I raised my hands to the sky, backing off. Suddenly, I tilted my head, seeing Valeria own an expression I had never seen from her: a wistful smile. I followed her eyes across the lawn, toward a woman swaying with a BabyBj?rn strapped to her body—her infant asleep against her chest. Valeria smiled at Summer, nodding to the infant. Summer smiled back, but as Valeria brought her focus back to the child, Summer swallowed hard, the smile fading into a straight line.

My eyes widened in alarm, just as Summer looked my way. I had caught a glimpse of something I wasn’t supposed to see, as evidenced by how quickly Summer stitched on a pointed grin. She grabbed her phone, using the screen as an emotional shield to hide behind.

I turned away to study the crowd, and my body froze.

There he was.
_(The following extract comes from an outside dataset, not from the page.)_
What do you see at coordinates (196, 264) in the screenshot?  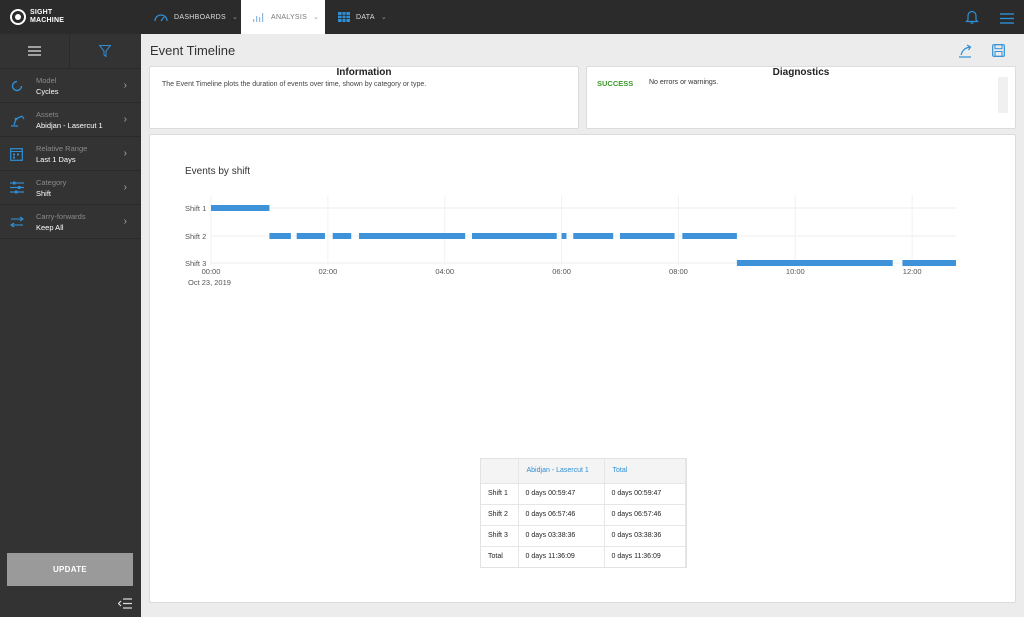 I see `y-category-label: Shift 3` at bounding box center [196, 264].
Standing on the other side of the fence, curiously, his eyes were dead set on mine. My expression brightened, as I realized Garrett looked like a version of his old after-hours self. Tight white V-neck that his biceps wore too well. Thick, untamed blond hair. Garrett hadn’t looked this ways in years. Usually, he was loosening the tie strangling his neck, with his hair combed neatly out of his eyes. He’d stepped down as lead singer of the band a handful of years ago and traded in his sweaty rock and roll nights for midnight finance deals and IPOs. But here he was, looking ready to grip a mic and unleash his soul onstage. His eyes were drawing me in, but with a hardness that I did not recognize.